TE85细胞中BcL-2和Bax的表达及临床意义
【摘要】 目的 应用原位杂交及流式细胞术研究TNF-α、IL-1β作用下TE85人成骨样细胞株BcL-2、Bax mRNA表达与凋亡关系。方法 培养细胞分为4组:对照组,TNF-α组,IL-1β组,TNF-α+IL-1β组。BcL-2、Bax原位杂交结果用图像分析软件半定量测定其平均灰度值及积分光密度,经流式细胞仪测定FITC-Annexin V及PI双标记后TE85细胞凋亡率。

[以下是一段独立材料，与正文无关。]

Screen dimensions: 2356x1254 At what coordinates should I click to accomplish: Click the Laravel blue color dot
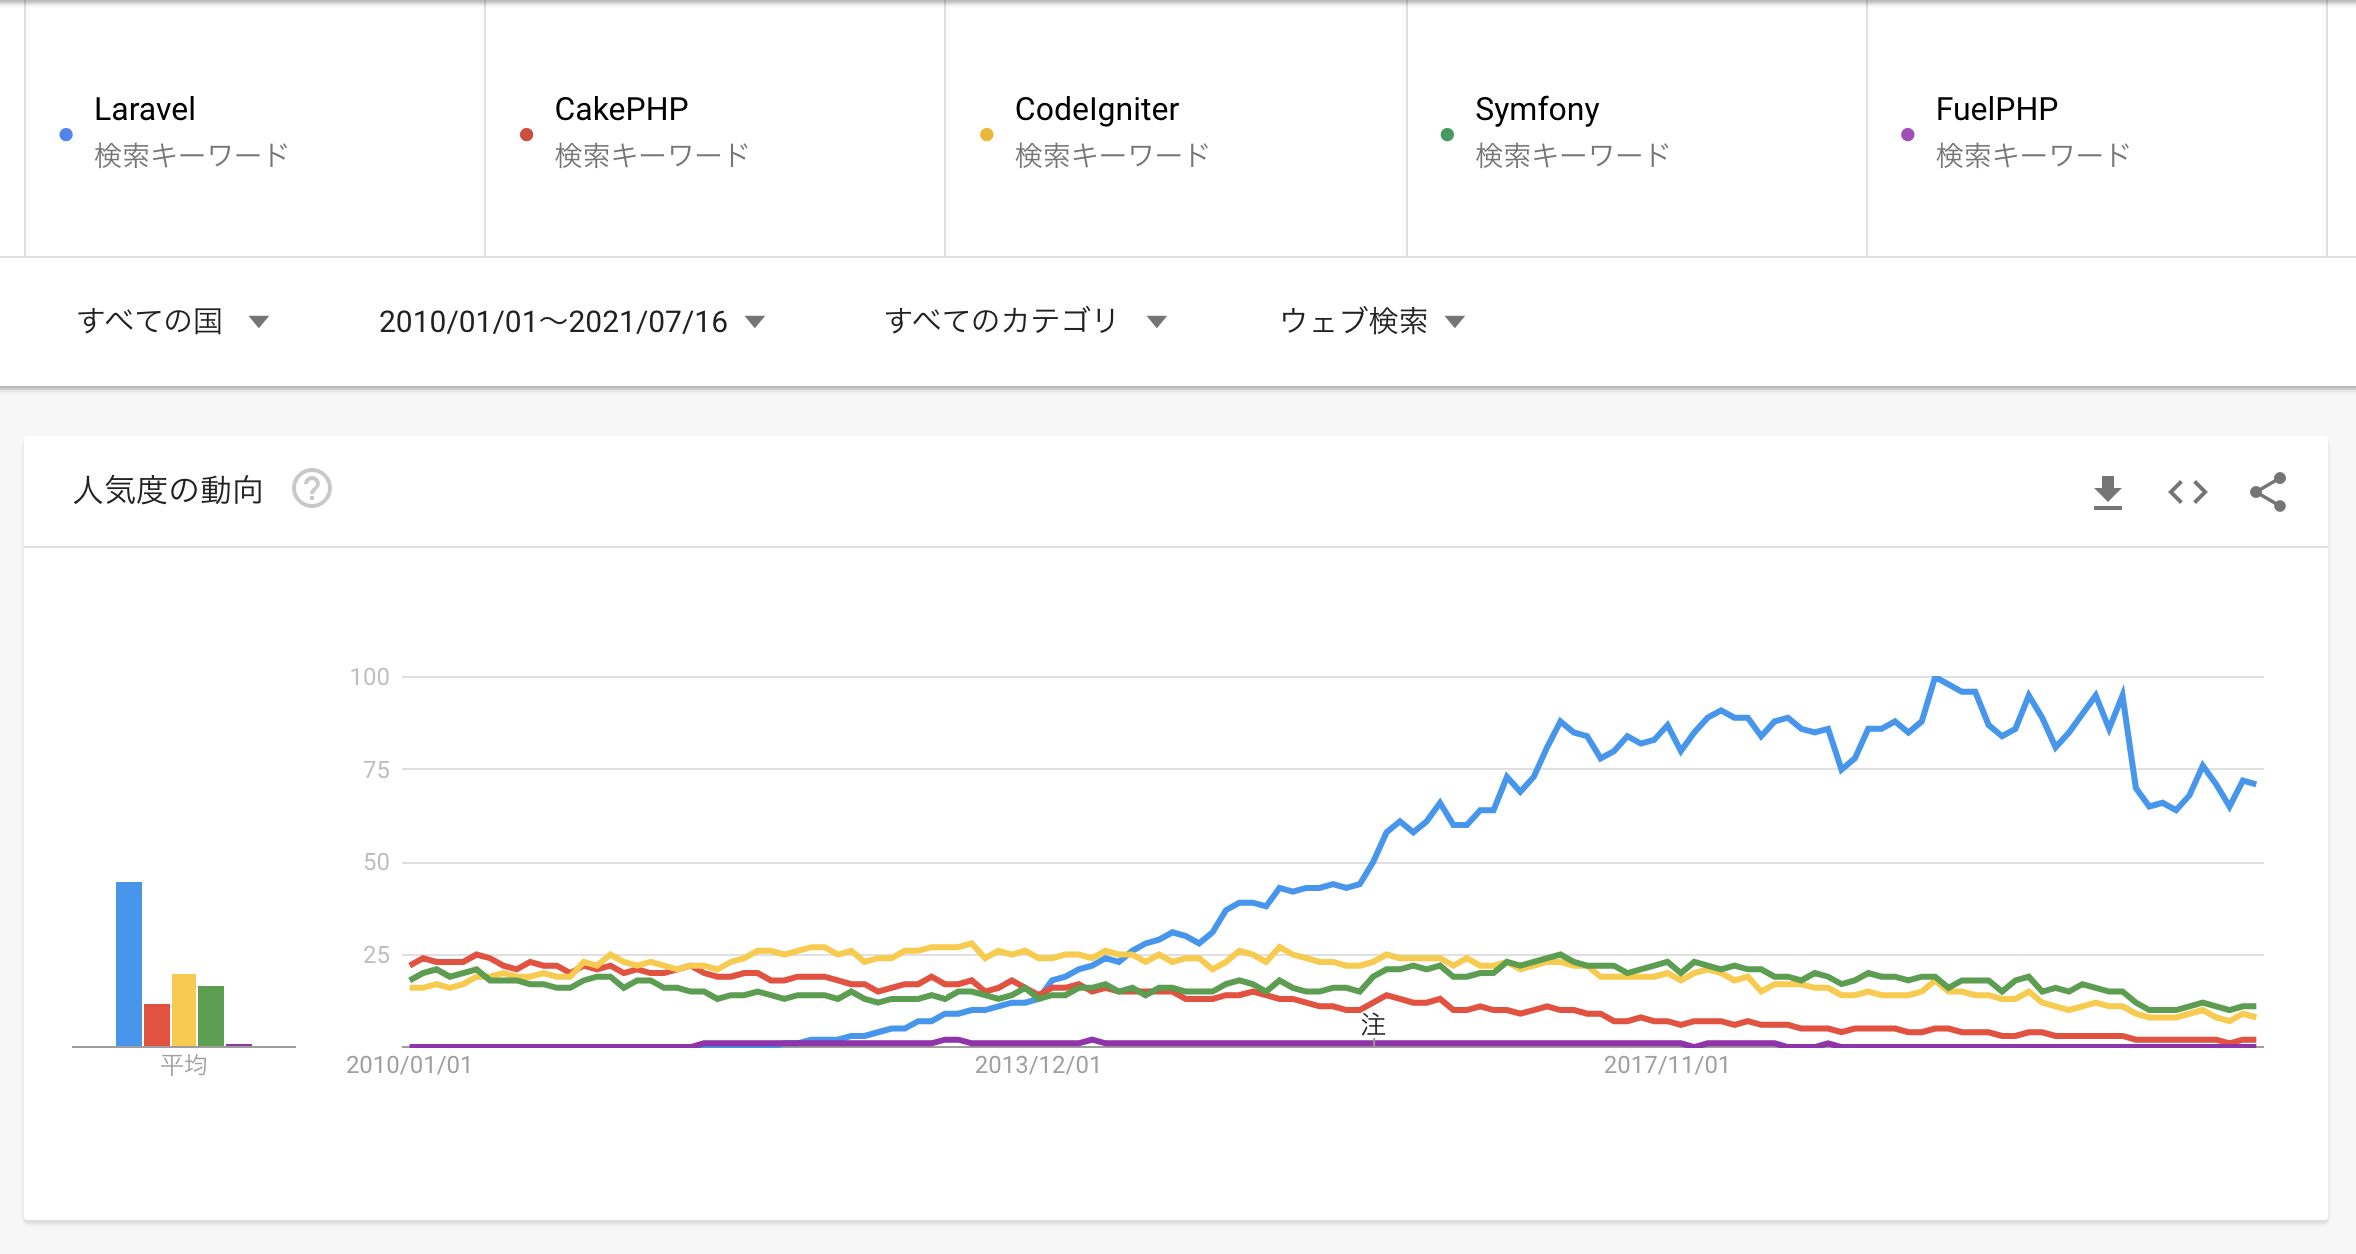66,134
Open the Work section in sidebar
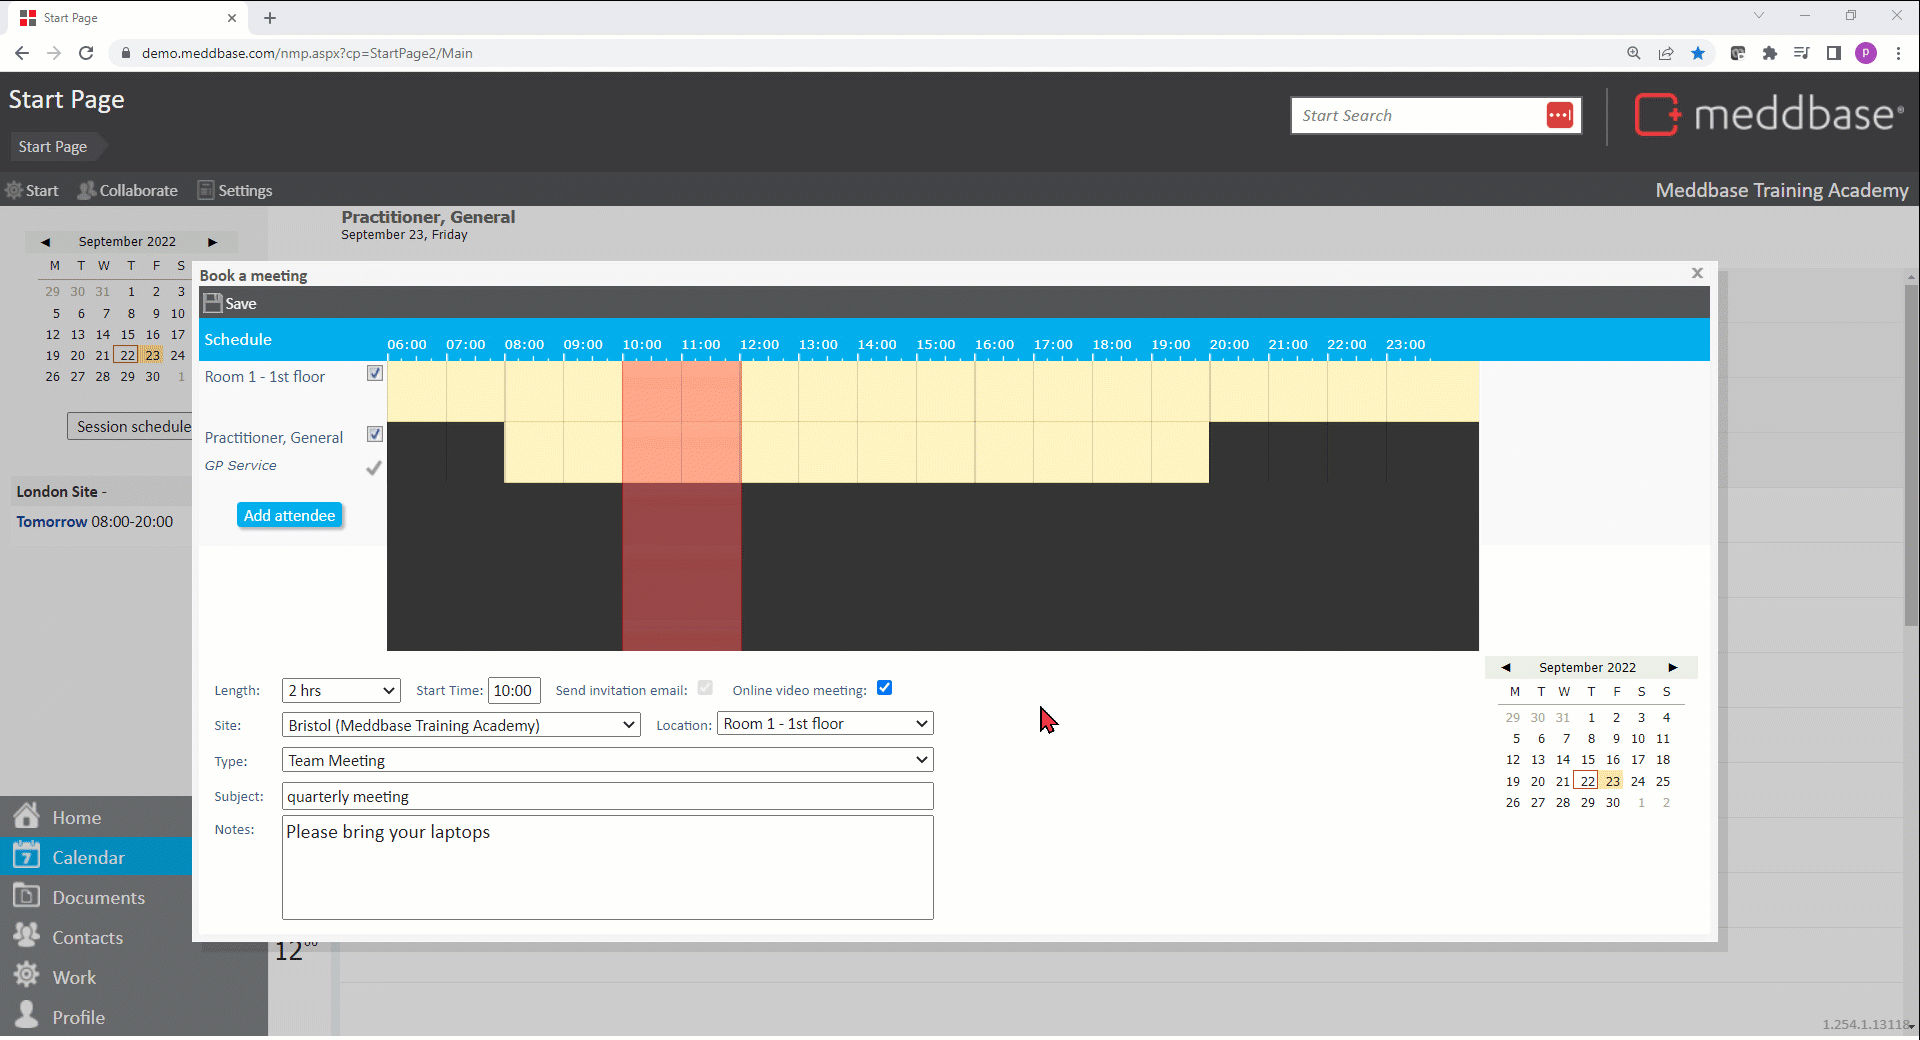Screen dimensions: 1920x1040 tap(74, 978)

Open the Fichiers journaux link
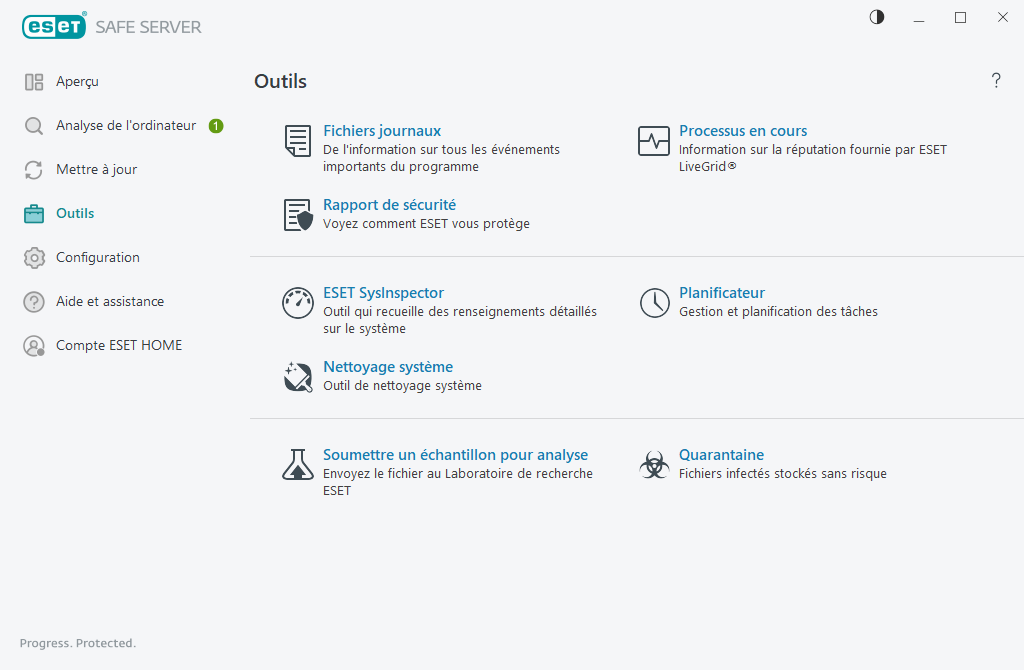click(x=382, y=130)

结果 细胞因子作用下,3组BcL-2mRNA表达量均较对照组有一定增加,但同时Bax mRNA表达升高更明显,同时流式细胞仪测定TNF-α组、IL-1β组细胞凋亡(Annexin V + /PI - )明显增加(P<0.01),而TNF-α+IL-1β共同作用下,TE85细胞凋亡率进一步上升(P<0.01),表明随着胞内Bax/BcL-2比值上升,细胞将进一步趋向凋亡。结论 成骨细胞凋亡在骨质疏松症发病过程中扮演主要角色,而Bax/BcL-2比值变化可相当程度上反映其生存情况。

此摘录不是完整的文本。